- [TÂCHES À RÉALISER]
• 1. Résumez en deux phrases le texte sur l'attaque de la Bastille.
• 2. Poursuivez le texte sur l'attaque de la Bastille à la suite de sa dernière phrase.

- [TEXTE DE LECTURE]
*-*-*
Dans la matinée du 14, tout le peuple de Paris, bourgeois, artisans, prolétaires, se préparait au combat. Un détachement de dragons avait traversé le faubourg Saint-Antoine. et s'était approché des murs de la Bastille. Le peuple avait conclu que la Bastille allait devenir le centre d'un grand rassemblement militaire, la base d'opération d'une partie des troupes dirigées contre Paris : entre ces troupes et celles qui étaient massées aux Champs-Elysées, Paris serait écrasé. C'est donc une nécessité tactique qui tourne contre la Bastille les efforts du peuple. C'est aussi une vieille haine. Le sombre et triste château où tant de prisonniers d'Etat, roturiers ou nobles avaient gémi et qui semblait en travers du remuant faubourg Saint-Antoine barrer la vie et la joie était odieux à Paris, à tout Paris. Nous avons déjà vu Mercier souhaiter que les nouveaux plans de voirie emportent enfin la prison détestée : et dans leurs Cahiers les citoyens nobles de Paris décident : « Sa Majesté sera suppliée d'ordonner la démolition de la Bastille. » Il n'y avait pas d'ordre, pas de classe sociale qui n'ait eu quelques-uns des siens au plus profond de ces cachots noirs. Si le Tiers Etat et la noblesse ne donnaient pas au mot de liberté le même sens, du moins bourgeois et nobles se rencontraient-ils dans une commune haine de ce monument du despotisme ministériel. Et l'attaque contre la Bastille fut, de la part du peuple, un coup de génie révolutionnaire. Car même la noblesse de la grande cité ne pouvait, sans démentir odieusement ses paroles et ses haines d'hier, résister au mouvement. Ainsi la Cour était comme isolée dans son entreprise de coup d'Etat : et contre les régiments étrangers qui cernaient la Révolution ce n'est pas seulement la Révolution, c'est tout Paris qui se soulevait.
*-*-*
- [DONNÉES ENREGISTRÉES]

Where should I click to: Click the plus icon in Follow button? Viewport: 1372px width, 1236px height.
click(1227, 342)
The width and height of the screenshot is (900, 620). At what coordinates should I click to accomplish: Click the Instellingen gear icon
*-*-*
- [RÉPONSES PAR TÂCHE]
• 1. Le matin du 14, le peuple de Paris conclut, après le passage d'un détachement de dragons près de ses murs, que la Bastille allait servir de base aux troupes dirigées contre la ville, et il tourna donc ses efforts contre elle par nécessité tactique autant que par vieille haine. Odieuse à toutes les classes, au point que les nobles de Paris en demandaient eux-mêmes la démolition, cette prison fit de son attaque un coup de génie révolutionnaire qui isola la Cour et souleva tout Paris contre les régiments étrangers.

• 2.
Avant tout il fallait des armes : entre neuf et onze heures du matin une foule immense se porta aux Invalides où était un grand dépôt de fusils, et enleva en effet vingt-huit mille fusils et cinq canons. La Bastille pouvait être forcée. Le Comité permanent des électeurs réuni à l'Hôtel de Ville essaya d'abord de prévenir le choc : puis cédant à l'irrésistible passion du peuple, il essaya du moins d'obtenir par des moyens pacifiques la capitulation de la forteresse. Mais les négociateurs, à la seconde tentative, furent accueillis à coups de fusils : y eut-il méprise ? y eut-il trahison ? Le gouverneur de Launay paiera de sa tête tout à l'heure cette violation des lois de la guerre. Conduite par quelques héros qui franchirent les fossés, et coupèrent les chaînes des ponts-levis, la foule força la citadelle : hésitants, divisés, les soldats se rendirent. Les gardes françaises avaient joué dans l'assaut un rôle décisif. Il est difficile de dresser une liste authentique des assaillants, « des vainqueurs de la Bastille ». Dès le lendemain, des prétentions sans nombre s'élevèrent. Le journal les Révolutions de Paris donne une liste très courte de ceux qui se distinguèrent particulièrement : « Le sieur Arné, grenadier des gardes françaises, compagnie de Ressuvelles, natif de Dôle en Franche-Comté, âgé de vingt-six ans, qui le premier s'empara du gouverneur, se porta partout avec courage, reçut plusieurs blessures légères et fut décoré à l'Hôtel de Ville de la couronne civique et de la croix de Saint-Louis que portait le sieur de Launay.

« Le sieur Hullin, directeur de la buanderie de la reine à la Briche, qui' avait engagé les grenadiers de Ressuvelles et les fusiliers de Lubersac à se rendre à la Bastille avec trois pièces de canon et deux autres que bientôt on y réunit ; le sieur Hullin a été un des chefs de l'action ; il s'est exposé partout où le besoin l'a exigé ; il a été l'un des premiers à sauter sur le pont-levis et à pénétrer dans la Bastille ; il a de même été l'un de ceux qui ont conduit le gouverneur à l'Hôtel de Ville.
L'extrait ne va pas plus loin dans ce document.